Глава 36. Слово Пацана
К огромному удовольствию Избранного, в седельных сумках обнаружилась еда. Рыцари барона Индржиха хоть и путешествовали налегке, но всё равно взяли с собой достаточно припасов. Как оказалось, эти земли барону не принадлежали, а рыцари самовольно пошли грабить путников на территории Ледовласого, но им не повезло и вместо крестьян они наткнулись на Лёху.

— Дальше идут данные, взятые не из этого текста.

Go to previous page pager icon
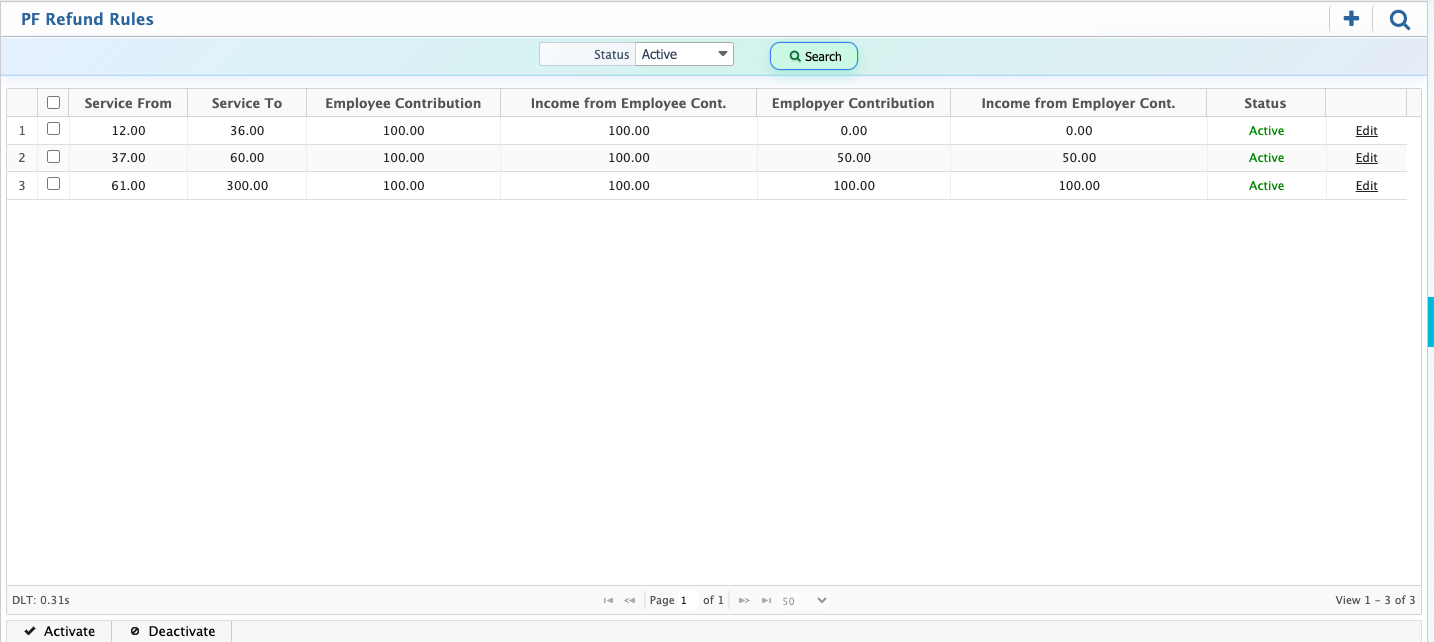 [x=629, y=600]
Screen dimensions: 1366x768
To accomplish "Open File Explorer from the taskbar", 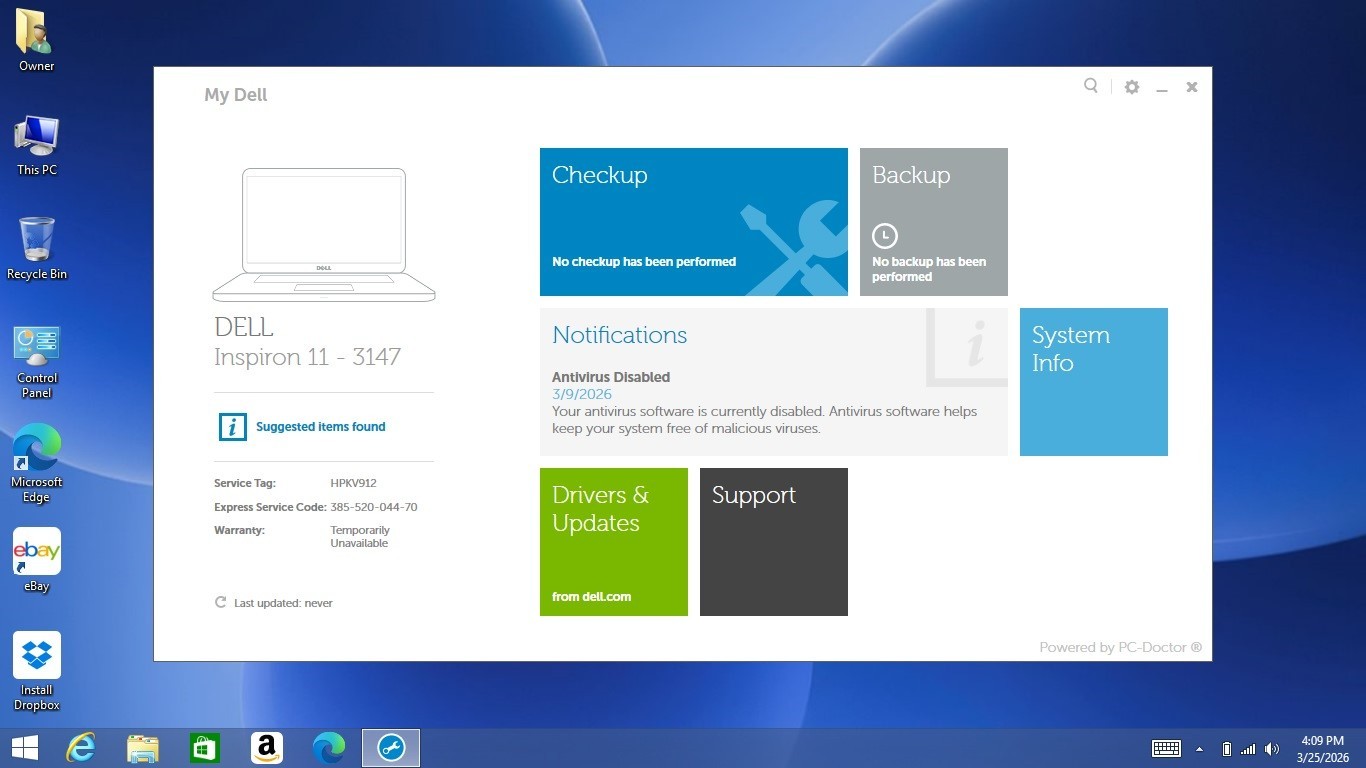I will [143, 748].

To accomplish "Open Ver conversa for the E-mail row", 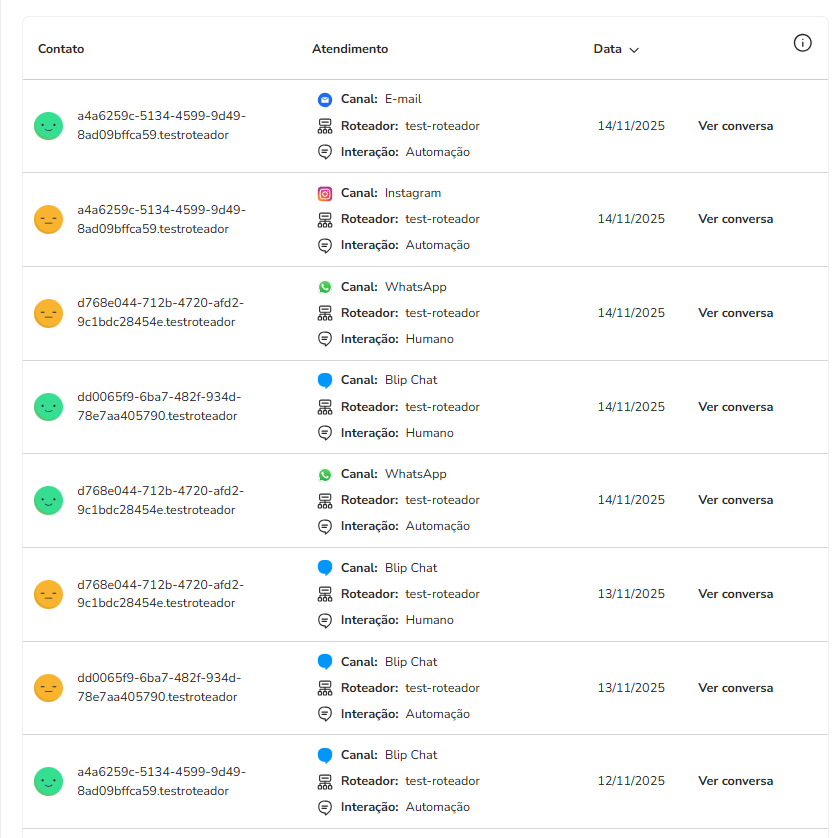I will [735, 126].

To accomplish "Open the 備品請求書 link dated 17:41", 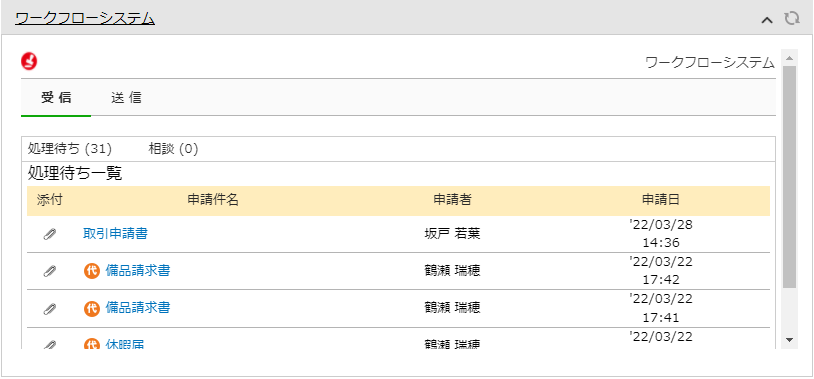I will coord(138,308).
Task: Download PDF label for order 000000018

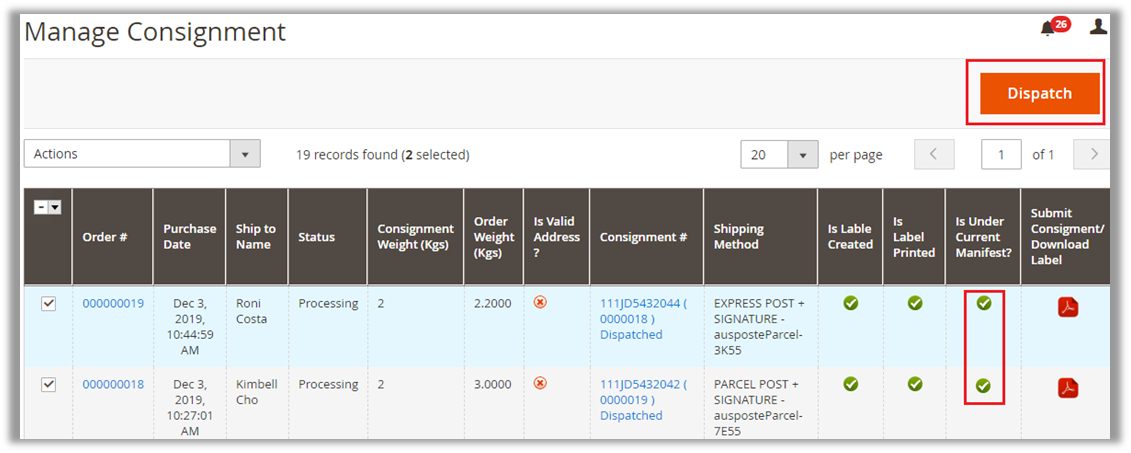Action: [1068, 388]
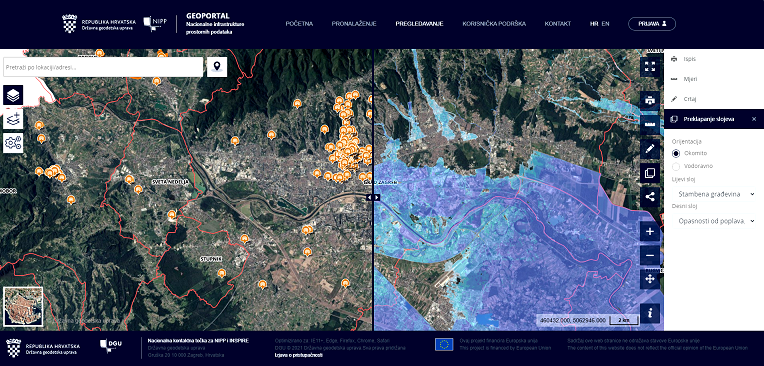Open the KORISNIČKA PODRŠKA menu item
764x366 pixels.
tap(494, 23)
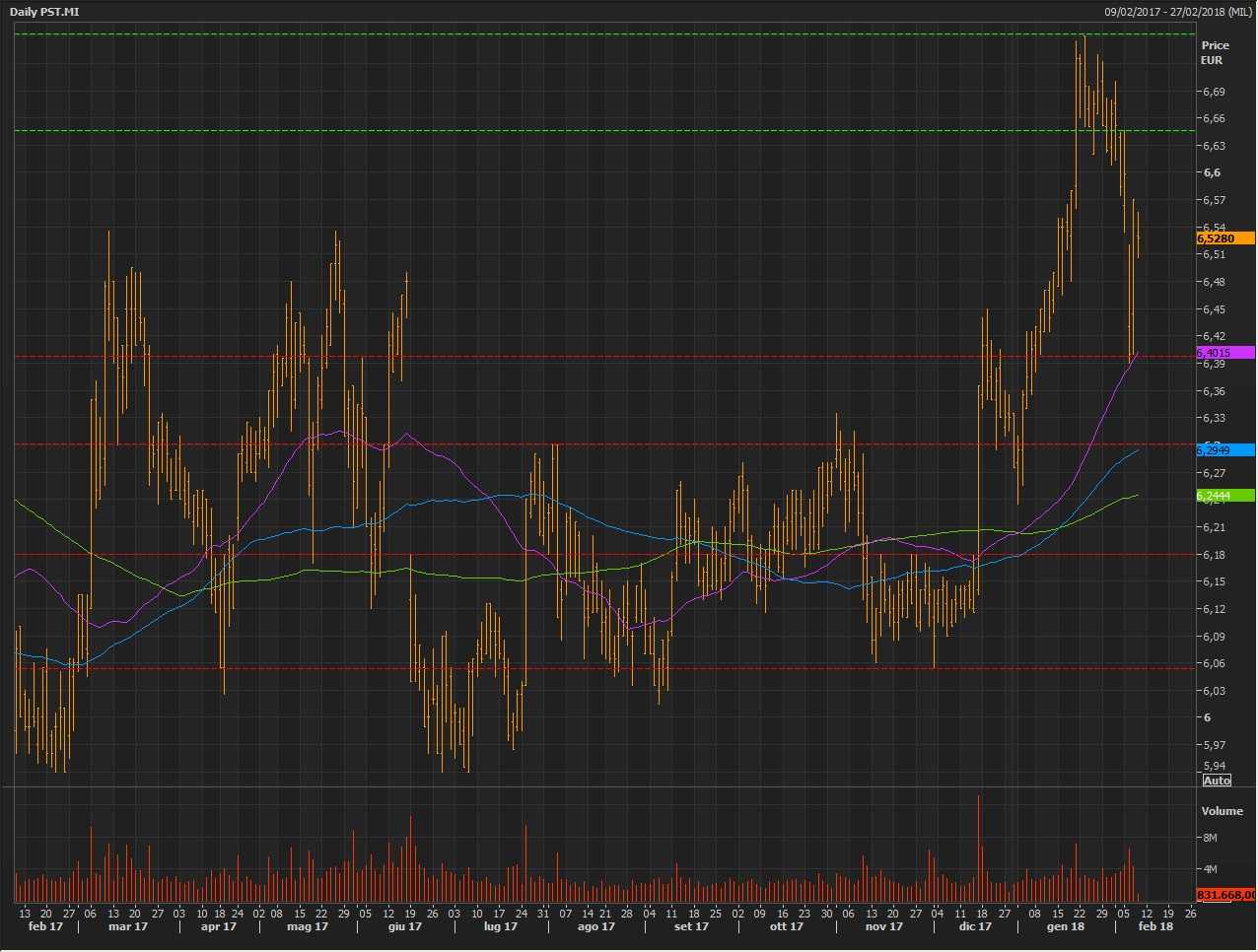Select the blue 6,2949 moving average tag
The width and height of the screenshot is (1258, 952).
1224,450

Вечерело. Герой удобно развалился на земле рядом с костром и уплетал копчёную колбасу, найденную в одной из сумок. Рыцари, связанные по рукам и ногам, понуро сидели у дерева, а Петрович ходил перед ними, печатая шаг. Десять шагов туда, десять шагов обратно. Пленники молча наблюдали, как петух изображает из себя сурового надзирателя.
Тихо потрескивал костёр, в траве застрекотали сверчки, на небе стали зажигаться первые звёзды. Лёха прислонился спиной к дереву и добродушно рыгнул. Ленивым взглядом окинул пленных фашистов.
— Чё делать-то с вами, немчура? — спросил он, скорее задавая вопрос самому себе. Мнение фашистов его не интересовало.
Рыцари переглянулись, зашевелились. Петрович угрожающе расправил крылья.
— Выкуп, — ответил Фриц.
— Это если он сам рыцарь, — возразил Йозеф.
— Думаю, братья, мы ошиблись и попали в плен к благородному воину, — произнёс Ганс. — Скажи, о благородный муж, ты дал какой-то обет? Почему ты бьёшься без доспехов и меча?
Лёха потянулся, хрустнул позвонками, почесал голову.
— Быстро вы переобулись, бля, — произнёс Лёха.
Отпускать пленников решительно не хотелось, но слово «выкуп» замаячило перед глазами, рисуя золотые горы и несметные сокровища. В итоге жадность победила, и Лёха согласился на переговоры с врагом.
— Чё за выкуп, рассказывайте, — приказал он.
— Ты, вестимо, из других краёв, раз не слышал о таком обычае! Наш сюзерен, барон Индржих, щедро заплатит за каждого из нас! — велеречиво начал Ганс.
— Это если он рыцарь, — напомнил Йозеф.
— Быть не может, чтобы нас троих пленил простолюдин, — ответил ему Ганс. — Я уверен, сей витязь наверняка посвящён в рыцари. Даже если и нет, то благородство и честь ему не чужды, клянусь подвязками моей возлюбленной Радегунды.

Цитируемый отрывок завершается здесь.